DynQ demonstrates that graph‑based, quality‑aware virtualization can make quantum cloud services more reliable, scalable, and economically viable, addressing a key barrier to multi‑tenant quantum computing.
Quantum computing has long struggled with the lack of true virtualization, forcing each user to monopolise an entire processor and limiting cloud‑scale economics. DynQ tackles this by converting live calibration data into a quality‑weighted graph of the device, then applying modularity optimisation to discover cohesive sub‑regions. This graph‑centric view mirrors classical virtualization principles—high internal connectivity and low external coupling—while remaining agnostic to the underlying topology, allowing the method to adapt instantly to any superconducting or trapped‑ion architecture.
The performance gains reported are striking.
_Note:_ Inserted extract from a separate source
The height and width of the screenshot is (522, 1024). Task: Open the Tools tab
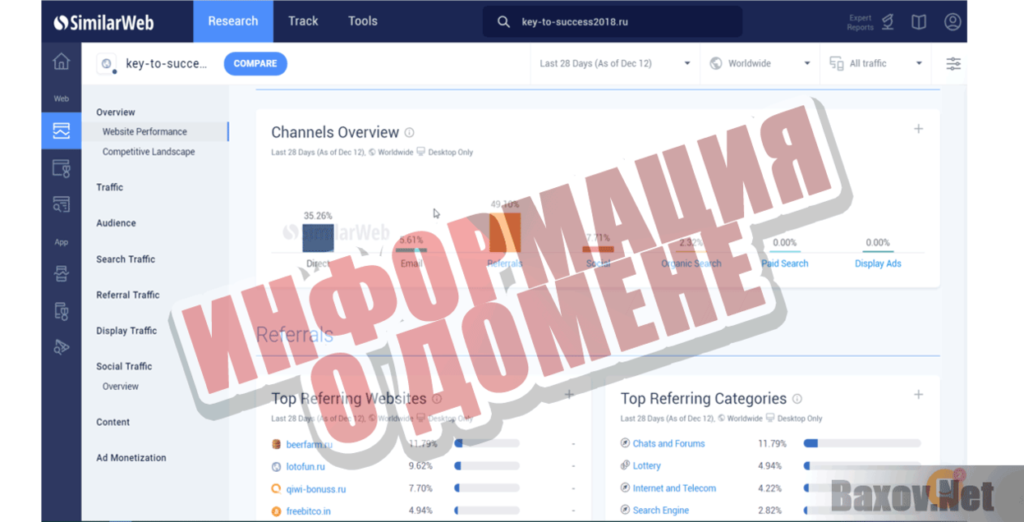(x=363, y=21)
On IBM back‑ends with pronounced spatial quality variation, DynQ delivered up to a 19.1% increase in circuit fidelity and cut total variation distance by 45.1% compared with standard Qiskit compilation. Its “dead‑link immunity” kept fidelity above 86% even when transient defects caused conventional runs to abort, and multi‑tenant experiments showed statistically flat fidelity (r = ‑0.012) from two to eighteen concurrent jobs. These results translate into tangible cost reductions—up to 90% less spend per batch—by safely consolidating workloads without sacrificing accuracy.
For the quantum‑cloud ecosystem, DynQ’s dynamic, quality‑aware virtualization could be a game‑changer. By decoupling logical programs from fragile physical layouts, providers can offer higher utilisation rates, more predictable service‑level agreements, and resilient execution even as hardware ages or experiences sporadic faults. As quantum processors scale toward thousands of qubits, the ability to automatically re‑partition resources will be essential for maintaining performance and controlling operational expenses. DynQ thus lays a practical foundation for the next generation of multi‑tenant quantum services, accelerating the path from experimental labs to commercial quantum computing.